L'intégrité des élections

8 mars 2023


L’honorable Donald Neil Plett (leader de l’opposition)

Monsieur le leader du gouvernement, le Globe and Mail a beaucoup parlé de documents du Service canadien du renseignement de sécurité, ou SCRS, qui révèlent l’ampleur de l’ingérence menée par le régime communiste de Pékin dans les élections fédérales canadiennes de 2019 et 2021 — au moyen de financement, de menaces, d’intimidation, de refus de visas, de campagnes de désinformation, et j’en passe —, afin d’atteindre l’objectif souhaité, soit l’élection d’un gouvernement libéral minoritaire et la défaite des conservateurs.

Rien de tout cela n’a de quoi étonner le premier ministre. Le premier ministre et son Cabinet étaient au courant de la situation, n’ont rien fait pour y mettre fin et l’ont cachée aux Canadiens. Nous savons tous pourquoi. C’est parce qu’elle lui était profitable, monsieur le leader.

Il y a deux semaines, le premier ministre a prétendu que les nouvelles sur l’ingérence étrangère dans les élections contenaient « beaucoup d’inexactitudes. » Monsieur le leader, quelles sont ces inexactitudes?

L’honorable Marc Gold (représentant du gouvernement au Sénat) [ - ]

Je vous remercie de votre question, cher collègue. Nous sommes tous d’accord, malgré les divergences d’opinions, pour dire que cette affaire est grave. Le gouvernement actuel prend la situation très au sérieux. Protéger nos institutions démocratiques, préserver l’intégrité du système électoral et veiller à ce que celui-ci résiste aux tentatives d’ingérence de la part d’acteurs étrangers sont toutes de grandes priorités. Ce sont des priorités pour chaque sénateur, j’en suis sûr, pour chaque parlementaire, et en fait pour chaque Canadien.

Le gouvernement prend cette affaire au sérieux. Il n’y a aucune preuve, comme l’ont indiqué plusieurs rapports, que les élections ont été compromises. C’est ce qui ressort clairement du rapport de Morris Rosenberg.

En effet, l’ancien directeur de la campagne électorale nationale des conservateurs Fred DeLorey a déclaré que « [...] le résultat des élections n’a pas été influencé par une quelconque ingérence extérieure » et qu’il n’y a pas l’ombre d’un doute là-dessus.

Ce n’est pas la fin de l’histoire. La question importante est de savoir quelles mesures sont prises à la fois pour protéger nos institutions et pour comprendre toute l’étendue des gestes qui ont été posés, et quelles mesures sont prises pour les combattre.

À cet égard, les démarches que le premier ministre a annoncées, soit de faire appel au Comité des parlementaires sur la sécurité nationale et le renseignement et à l’Office de surveillance des activités en matière de sécurité nationale et de renseignement ainsi que de nommer un rapporteur spécial, sont autant de mesures destinées à faire toute la lumière sur cette affaire, de manière responsable et prudente.

J’espérais que votre réponse allait au moins se rapporter à la teneur de ma question.

Vous dites que le gouvernement prend la situation au sérieux. Le premier ministre la prend tellement au sérieux qu’il refuse de répondre à une question bien simple : quand?

## EXERCICES
1. Selon l'extrait sur l'intégrité des élections, quel journal a beaucoup parlé des documents du Service canadien du renseignement de sécurité ?
2. Poursuivez l'extrait sur l'intégrité des élections à partir de l'endroit où il s'arrête.
Les données ne jouent aucun rôle dans ce travail.

## DONNÉES FOURNIES

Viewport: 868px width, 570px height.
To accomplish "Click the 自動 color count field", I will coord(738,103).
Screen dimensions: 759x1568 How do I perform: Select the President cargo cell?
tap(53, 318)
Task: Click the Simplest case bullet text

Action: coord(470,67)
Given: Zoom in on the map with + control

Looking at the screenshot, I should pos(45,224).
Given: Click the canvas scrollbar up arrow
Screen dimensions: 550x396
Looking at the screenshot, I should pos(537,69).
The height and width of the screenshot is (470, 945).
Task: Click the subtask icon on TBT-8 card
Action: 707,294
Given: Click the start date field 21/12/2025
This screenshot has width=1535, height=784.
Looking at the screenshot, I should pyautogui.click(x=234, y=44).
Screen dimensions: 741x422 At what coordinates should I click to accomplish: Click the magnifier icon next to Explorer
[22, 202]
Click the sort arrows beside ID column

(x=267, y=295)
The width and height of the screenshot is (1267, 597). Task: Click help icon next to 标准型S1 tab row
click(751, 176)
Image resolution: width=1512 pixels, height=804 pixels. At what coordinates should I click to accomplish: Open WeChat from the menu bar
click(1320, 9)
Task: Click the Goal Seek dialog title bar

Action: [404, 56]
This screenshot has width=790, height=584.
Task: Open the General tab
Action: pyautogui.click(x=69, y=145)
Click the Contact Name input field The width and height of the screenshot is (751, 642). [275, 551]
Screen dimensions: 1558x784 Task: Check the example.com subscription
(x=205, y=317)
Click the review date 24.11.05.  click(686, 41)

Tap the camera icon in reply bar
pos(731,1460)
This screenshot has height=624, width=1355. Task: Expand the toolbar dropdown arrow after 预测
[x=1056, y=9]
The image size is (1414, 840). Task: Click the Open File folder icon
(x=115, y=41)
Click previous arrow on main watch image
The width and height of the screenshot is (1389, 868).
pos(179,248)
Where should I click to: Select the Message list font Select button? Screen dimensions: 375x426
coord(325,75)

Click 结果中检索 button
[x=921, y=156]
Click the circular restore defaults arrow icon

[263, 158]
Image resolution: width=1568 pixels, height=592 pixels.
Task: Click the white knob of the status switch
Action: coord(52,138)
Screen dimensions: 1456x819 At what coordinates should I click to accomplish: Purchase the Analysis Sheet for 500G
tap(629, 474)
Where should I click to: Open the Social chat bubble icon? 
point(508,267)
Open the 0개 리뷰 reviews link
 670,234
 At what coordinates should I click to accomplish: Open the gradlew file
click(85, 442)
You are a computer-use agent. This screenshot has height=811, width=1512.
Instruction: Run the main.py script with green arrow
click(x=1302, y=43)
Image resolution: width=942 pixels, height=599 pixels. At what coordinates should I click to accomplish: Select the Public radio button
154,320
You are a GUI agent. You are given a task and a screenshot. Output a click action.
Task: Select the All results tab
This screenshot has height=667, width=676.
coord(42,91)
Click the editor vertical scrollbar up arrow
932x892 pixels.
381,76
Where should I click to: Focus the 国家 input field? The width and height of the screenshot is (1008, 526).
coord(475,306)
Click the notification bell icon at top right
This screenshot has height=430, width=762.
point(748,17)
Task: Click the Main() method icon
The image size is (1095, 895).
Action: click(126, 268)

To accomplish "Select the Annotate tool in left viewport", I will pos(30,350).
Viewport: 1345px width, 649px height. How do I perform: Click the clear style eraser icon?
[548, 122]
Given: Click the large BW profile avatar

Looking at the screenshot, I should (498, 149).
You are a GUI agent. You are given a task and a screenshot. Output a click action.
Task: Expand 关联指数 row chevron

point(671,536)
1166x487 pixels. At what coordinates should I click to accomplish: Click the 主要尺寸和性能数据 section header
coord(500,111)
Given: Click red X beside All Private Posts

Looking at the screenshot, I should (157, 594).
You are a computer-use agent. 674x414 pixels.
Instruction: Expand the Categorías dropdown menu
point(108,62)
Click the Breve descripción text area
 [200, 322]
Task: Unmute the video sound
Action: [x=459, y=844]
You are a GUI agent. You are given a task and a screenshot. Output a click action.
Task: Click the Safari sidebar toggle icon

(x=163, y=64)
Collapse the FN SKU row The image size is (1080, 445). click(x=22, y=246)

## CORRIGÉ DES EXERCICES
1. Le Globe and Mail.

2.
Global News a révélé récemment que des membres importants du Cabinet du premier ministre ont été informés par le Service canadien du renseignement de sécurité avant les élections fédérales de 2019 d’un cas précis d’ingérence étrangère de la part du régime communiste de Pékin. Les réponses que nous avons entendues de la part du premier ministre sont loin de répondre aux questions sérieuses qui lui ont été posées à ce sujet, tout comme la réponse que vous avez donnée il y a une minute.

Il est honteux que son premier réflexe ait été de s’en prendre aux sonneurs d’alarme du Service canadien du renseignement de sécurité plutôt qu’à l’ingérence dans les affaires de notre pays. L’annonce que le premier ministre a faite lundi était tout à fait insuffisante, mais il n’aurait pas dit un mot là-dessus si des journalistes n’avaient pas vu les documents du Service canadien du renseignement de sécurité.

Monsieur le leader, quand? Quand le premier ministre et son personnel ont-ils été informés par nos services de sécurité nationale au sujet de ces allégations d’ingérence de la part du Parti communiste à Pékin, et quelle information ont-ils reçue?

Le sénateur Gold [ - ]

Ce sont des questions importantes. En tant que parlementaires, nous devons les aborder de manière responsable.

Le premier ministre ne va pas divulguer les recommandations ou les renseignements que les services de sécurités lui ont fournis, et il ne serait certainement pas judicieux de le faire.

Le fait est que le premier ministre a annoncé que le Comité des parlementaires sur la sécurité nationale et le renseignement, qui se compose de parlementaires ayant une habilitation de sécurité, examinera cette question, comme il a examiné dans le cadre de ses importants rapports sur l’ingérence étrangère les mesures prises par nos institutions pour nous protéger. Je recommande à chaque sénateur de lire le rapport de ce comité sur l’ingérence étrangère, qui vous permettra de constater que le gouvernement prend cette question au sérieux depuis longtemps.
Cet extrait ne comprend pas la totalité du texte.